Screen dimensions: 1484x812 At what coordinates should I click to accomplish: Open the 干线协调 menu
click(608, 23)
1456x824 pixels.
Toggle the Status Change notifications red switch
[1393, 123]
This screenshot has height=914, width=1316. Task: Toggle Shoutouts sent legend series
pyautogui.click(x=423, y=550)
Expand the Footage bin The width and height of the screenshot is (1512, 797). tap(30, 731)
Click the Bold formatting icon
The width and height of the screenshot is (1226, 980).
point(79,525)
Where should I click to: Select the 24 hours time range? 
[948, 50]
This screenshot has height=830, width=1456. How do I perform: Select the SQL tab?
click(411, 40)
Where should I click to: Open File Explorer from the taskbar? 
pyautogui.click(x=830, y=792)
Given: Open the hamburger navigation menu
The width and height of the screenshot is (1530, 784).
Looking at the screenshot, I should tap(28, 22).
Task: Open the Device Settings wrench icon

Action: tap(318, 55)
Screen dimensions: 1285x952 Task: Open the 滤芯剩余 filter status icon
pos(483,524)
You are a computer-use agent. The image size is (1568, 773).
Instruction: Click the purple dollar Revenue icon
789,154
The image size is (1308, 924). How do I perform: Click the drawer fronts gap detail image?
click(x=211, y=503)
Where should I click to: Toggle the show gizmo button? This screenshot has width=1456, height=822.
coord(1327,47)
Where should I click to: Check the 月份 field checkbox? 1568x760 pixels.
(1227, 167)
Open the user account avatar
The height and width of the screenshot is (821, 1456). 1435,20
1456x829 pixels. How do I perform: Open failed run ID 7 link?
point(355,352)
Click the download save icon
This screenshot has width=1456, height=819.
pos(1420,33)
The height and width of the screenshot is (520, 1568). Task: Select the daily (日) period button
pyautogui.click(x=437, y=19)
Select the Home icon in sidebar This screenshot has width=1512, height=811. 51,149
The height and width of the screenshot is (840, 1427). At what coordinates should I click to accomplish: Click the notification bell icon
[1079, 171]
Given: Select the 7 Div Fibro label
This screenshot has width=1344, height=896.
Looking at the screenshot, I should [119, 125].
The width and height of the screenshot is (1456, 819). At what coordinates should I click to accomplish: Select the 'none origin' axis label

_How to complete this task_. Full repetition needed. Write out every entry above exactly as given.

_Task answer_.
Screen dimensions: 1484x812 At what coordinates should I click to accomplish: Open the 干线协调 menu
click(608, 23)
1456x824 pixels.
Toggle the Status Change notifications red switch
[1393, 123]
This screenshot has height=914, width=1316. Task: Toggle Shoutouts sent legend series
pyautogui.click(x=423, y=550)
Expand the Footage bin The width and height of the screenshot is (1512, 797). tap(30, 731)
Click the Bold formatting icon
The width and height of the screenshot is (1226, 980).
point(79,525)
Where should I click to: Select the 24 hours time range? 
[948, 50]
This screenshot has height=830, width=1456. How do I perform: Select the SQL tab?
click(411, 40)
Where should I click to: Open File Explorer from the taskbar? 
pyautogui.click(x=830, y=792)
Given: Open the hamburger navigation menu
The width and height of the screenshot is (1530, 784).
Looking at the screenshot, I should tap(28, 22).
Task: Open the Device Settings wrench icon

Action: tap(318, 55)
Screen dimensions: 1285x952 Task: Open the 滤芯剩余 filter status icon
pos(483,524)
You are a computer-use agent. The image size is (1568, 773).
Instruction: Click the purple dollar Revenue icon
789,154
The image size is (1308, 924). How do I perform: Click the drawer fronts gap detail image?
click(x=211, y=503)
Where should I click to: Toggle the show gizmo button? This screenshot has width=1456, height=822.
coord(1327,47)
Where should I click to: Check the 月份 field checkbox? 1568x760 pixels.
(1227, 167)
Open the user account avatar
The height and width of the screenshot is (821, 1456). 1435,20
1456x829 pixels. How do I perform: Open failed run ID 7 link?
point(355,352)
Click the download save icon
This screenshot has width=1456, height=819.
pos(1420,33)
The height and width of the screenshot is (520, 1568). Task: Select the daily (日) period button
pyautogui.click(x=437, y=19)
Select the Home icon in sidebar This screenshot has width=1512, height=811. 51,149
The height and width of the screenshot is (840, 1427). At what coordinates should I click to accomplish: Click the notification bell icon
[1079, 171]
Given: Select the 7 Div Fibro label
This screenshot has width=1344, height=896.
Looking at the screenshot, I should [119, 125].
The width and height of the screenshot is (1456, 819). At what coordinates should I click to accomplish: Select the 'none origin' axis label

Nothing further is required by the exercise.